英国は、ロンドンオリンピックで、数年かけて準備し、世界のVIP(VVIP)3000人に対してオリンピックの前日から18日間17のコンファレンス(国別、業種別)を開いた。キャメロン首相他全大臣参加など150名が、世界のVIP(VVIP)を歓待、オリンピック観戦チケットを手渡しした。
300人にはキャメロン首相自らが電話をした。このようにして、電力、商業、電機等への投資促進を行い、連動して英国企業の海外展開も加速させた。この結果、ロンドンオリンピック後のほうがそれ以前より投資が増えたとも言われている。特筆すべきはロンドン以外の地方への投資のほうが、ロンドンより伸びが大きかった。これは地方創世の時代にふさわしい。
アベノミクスの先鋒としてオリンピックによる海外投資受け入れを考えるなら、日本人が考えるより英国政府の官僚、コンサルタントに参加してもらったほうが上手くいく。
4.TPPは大圏直線国家連合 日本海側港の時代
TPPは太平洋周辺国家連合ではない。「大圏直線国家連合」である。TPP加盟が見込まれる国を世界地図でみると、太平洋をはさんで2つに分散して見える。太平洋の西岸ニュージーランド、オーストラリア、シンガポール、マレーシア、ベトナム、ブルネイ、日本、そして、太平洋の東岸のカナダ、米国、メキシコ、ペルー、チリである。しかし、地球儀を、北極を上にして、鳥瞰して見下ろしてみよう。シンガポール、マレーシア、ベトナム、ブルネイ、日本、カナダ、米国、メキシコはほぼ一直線に並んでいる。直線航路大圏コースである。この直線航路は世界最大の貿易航路、「直線航路」である。コンテナ船は最短距離で移動する。
この直線最短航路上の始発が東南アジア、終点が南北アメリカ、中間が東アジアである。中間に位置する日本、中国、韓国のうち、TPPに加盟が予定されているのが日本である。上海、釜山と米国を往還するコンテナ船は対馬海峡、日本海、津軽海峡、アリューシャン列島を航行する。
子供ときから見慣れているメルカトール図法の地図は、太平洋を挟んで日米が対峙している。戦後日米貿易が中心になった結果、太平洋側が発展したと思い込んでいた。ところが、北極を中心に地球儀を見れば、米国までの距離はむしろ日本海側が近い。中国上海、韓国釜山にとって確実に米国は日本海通過が近い。太平洋側港は、世界最大級直線航路から外れる。日本海側港の優位は明らかである。TPPで有利にビジネスを行いたい上海羊山港、釜山港の工業団地の企業は、日本海側港に立地を移す可能性さえある。

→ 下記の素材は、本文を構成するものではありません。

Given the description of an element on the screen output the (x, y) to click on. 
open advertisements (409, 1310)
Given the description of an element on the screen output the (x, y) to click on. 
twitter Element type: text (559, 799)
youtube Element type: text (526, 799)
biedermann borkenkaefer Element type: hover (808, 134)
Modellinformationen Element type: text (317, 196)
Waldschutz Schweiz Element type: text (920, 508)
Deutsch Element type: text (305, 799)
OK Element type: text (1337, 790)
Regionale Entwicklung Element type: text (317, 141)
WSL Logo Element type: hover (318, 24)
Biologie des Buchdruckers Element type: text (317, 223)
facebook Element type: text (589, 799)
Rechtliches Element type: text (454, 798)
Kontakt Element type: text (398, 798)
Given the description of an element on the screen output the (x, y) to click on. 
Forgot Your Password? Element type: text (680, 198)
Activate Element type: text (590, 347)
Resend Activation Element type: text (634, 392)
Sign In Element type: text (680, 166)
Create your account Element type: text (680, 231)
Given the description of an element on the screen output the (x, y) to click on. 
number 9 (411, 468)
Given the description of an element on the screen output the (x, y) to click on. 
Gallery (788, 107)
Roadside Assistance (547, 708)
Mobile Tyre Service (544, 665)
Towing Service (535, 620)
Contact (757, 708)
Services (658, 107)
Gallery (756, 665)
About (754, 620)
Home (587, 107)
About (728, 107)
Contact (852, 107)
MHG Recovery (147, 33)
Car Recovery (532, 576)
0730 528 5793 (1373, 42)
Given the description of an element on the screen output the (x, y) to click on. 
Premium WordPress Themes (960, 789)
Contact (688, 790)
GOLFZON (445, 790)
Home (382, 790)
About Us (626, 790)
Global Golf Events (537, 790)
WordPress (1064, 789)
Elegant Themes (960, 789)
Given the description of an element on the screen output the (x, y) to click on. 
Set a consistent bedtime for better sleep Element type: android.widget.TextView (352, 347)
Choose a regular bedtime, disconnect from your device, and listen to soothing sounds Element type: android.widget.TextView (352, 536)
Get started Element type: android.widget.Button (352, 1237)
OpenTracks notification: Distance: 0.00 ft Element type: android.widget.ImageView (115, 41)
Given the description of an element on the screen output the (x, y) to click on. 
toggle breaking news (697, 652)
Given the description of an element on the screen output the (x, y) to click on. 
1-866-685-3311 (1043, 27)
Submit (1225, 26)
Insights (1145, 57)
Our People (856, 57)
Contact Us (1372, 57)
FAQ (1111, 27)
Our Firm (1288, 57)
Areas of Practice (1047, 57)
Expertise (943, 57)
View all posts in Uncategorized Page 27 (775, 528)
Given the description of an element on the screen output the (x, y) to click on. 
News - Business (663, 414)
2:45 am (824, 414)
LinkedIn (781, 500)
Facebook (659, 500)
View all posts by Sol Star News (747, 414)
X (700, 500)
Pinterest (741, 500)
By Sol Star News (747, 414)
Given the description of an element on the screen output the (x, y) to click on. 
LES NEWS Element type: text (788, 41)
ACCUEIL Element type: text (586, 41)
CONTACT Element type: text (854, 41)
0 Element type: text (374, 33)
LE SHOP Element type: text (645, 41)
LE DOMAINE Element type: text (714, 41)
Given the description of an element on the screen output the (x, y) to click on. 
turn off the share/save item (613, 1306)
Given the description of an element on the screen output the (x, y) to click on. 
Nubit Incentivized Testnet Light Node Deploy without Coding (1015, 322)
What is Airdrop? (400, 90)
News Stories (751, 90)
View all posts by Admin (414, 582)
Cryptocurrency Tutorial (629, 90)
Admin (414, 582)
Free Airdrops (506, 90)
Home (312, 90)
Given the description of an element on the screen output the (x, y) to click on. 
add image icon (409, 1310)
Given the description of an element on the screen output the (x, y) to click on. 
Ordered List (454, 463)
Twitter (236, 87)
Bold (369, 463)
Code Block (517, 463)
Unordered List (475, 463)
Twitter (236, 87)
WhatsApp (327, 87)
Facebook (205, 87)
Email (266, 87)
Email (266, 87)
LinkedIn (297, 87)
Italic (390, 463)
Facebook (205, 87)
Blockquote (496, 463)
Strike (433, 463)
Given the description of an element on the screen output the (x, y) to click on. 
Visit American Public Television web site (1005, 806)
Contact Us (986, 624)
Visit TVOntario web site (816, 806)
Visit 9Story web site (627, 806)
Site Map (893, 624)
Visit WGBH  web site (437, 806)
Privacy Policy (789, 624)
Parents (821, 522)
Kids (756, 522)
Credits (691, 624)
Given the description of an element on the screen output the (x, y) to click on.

5.中国都市開発集団黄丹青副総裁からの未来提言 輸出・現地法人・現地投資
2014年11月中国の代表的都市開発企業である融汇集団黄丹青副総裁とYKKAPの最大の品川ショールームを見学した。黄さんは30歳の優秀な女性経営者である。融汇集団は香港、福州、重慶、安徽省、山東省などで大規模都市群、温泉リゾート群、化学会社を展開している。融汇集団は上海からYKKAP製品を購入している。しかし、黄副総裁は見学しながら感嘆の声を上げた。このドア、窓を輸出して欲しい。彼女は日本製で、日本のキメ細かな消費者に鍛えられたYKK製品を欲しがっている。
黄さんの言葉は日本のアルミニウム産業の未来を予見している。メイドインジャパンを輸出し、現地生産とセグメント分けすべきである。さらに低価格の現地企業へ30%程度投資し、経営は任せて低価格品市場もリードすべきである。
アルミニウムは100%再利用が可能な製品であり、ドア、窓など都市開発の基礎材である。自動車へも展開しつつあり、航空機、新幹線とあらゆるインフラに使われる。アルミニウムは樹脂と組み合わされビル、マンション、住宅のドア、窓を作りあげていく。
世界で成功するには、工場への投資から都市ビジネスへの投資へ転換すべきである。日立製作所、石川島播磨、東芝、三菱重工、三菱電機、GE、シーメンスなどの時代であり、パナソニックも都市ビジネス、住宅産業へ転換しようとしている。
6.日本国内が海外インフラ企業に荒らされる?
2014年、巨大企業「中国国有中央企業上海電力」が日本に進出して、メガソーラーを関西に建設予定である。今後、海外から日本の都市ビジネスへ次々進出してくる可能性がある。超加速都市ビジネスで成功した企業が、次々日本へ進出してくる。
モノづくりは、高齢化、国内成熟、海外進出、ロボット化、インターネットによる仮想化等を受けて、都市づくりのスピード技術経営へと進化する。情報は加速の武器である。ものづくりに、顧客ソリューション、ビッグデータ解析、シミュレーション、センサ、人工知能などが付加されたビッグデータスピード経営を目標にする時代である。
また組織はビジネスの数に比例して細分化される。経済の成熟化によって、欧米日の企業はビジネスの成功率が低下しており、成功率の低下に逆相関してビジネスの数を増加させなければならない。したがって、ビジネスを担う組織において少人数化を行わないと企業の採算性は急速に悪化する。
7.海洋開発型新港へも挑戦、アルミニウム企業へのアドバイス
最後に、温暖化で北極海航路が拡大すれば、上海、釜山と欧州、ロシアを往還するコンテナ船、資源運搬船も日本海を通過する。日本海側港の太平洋側港に対する優位は明らかである。港湾インフラを日本海側港に分業し、旧い港湾機能は廃棄、更新していく。
近未来この港湾は、東シナ海、日本海、オホーツク海の資源開発を隣国と共同で行える際の海洋プラットフォーム群建設とその支援インフラ、生活物資供給の新機能を備える。「海洋資源開発港」都市が生まれる。これはアルミニウム企業の新たな挑戦となる。
アルミニウム企業の社長は①ビジネスを加速、②世界の都市インフラ最終製品メーカーへの営業で世界シェア半分を目標とし、③事業を小規模化、少人化、多数事業体制へ移行、④TPPと海洋資源開発港への対応、⑤やがて殺到する海外企業との国内競争準備が、責務となる。
やがて、そのノウハウでもって、アルミニウム企業は人類最後の挑戦となる太平洋開発へ向かうのが21世紀の後半である。そのときは、太平洋側港をリニューアルし、地球の3分の1を占める太平洋に向かうことになる。未来の日本のイメージは人口500万人の海洋資源国ノルウェーである。日本の将来は、人口20数倍の資源大国「大型ノルウェー」かもしれない。ノルウェー並みに海洋資源開発などが進めば日本のGDPは現在の約2倍以上になる。さて、ノルウェーの海洋資源開発港都市の変化は今後注目である。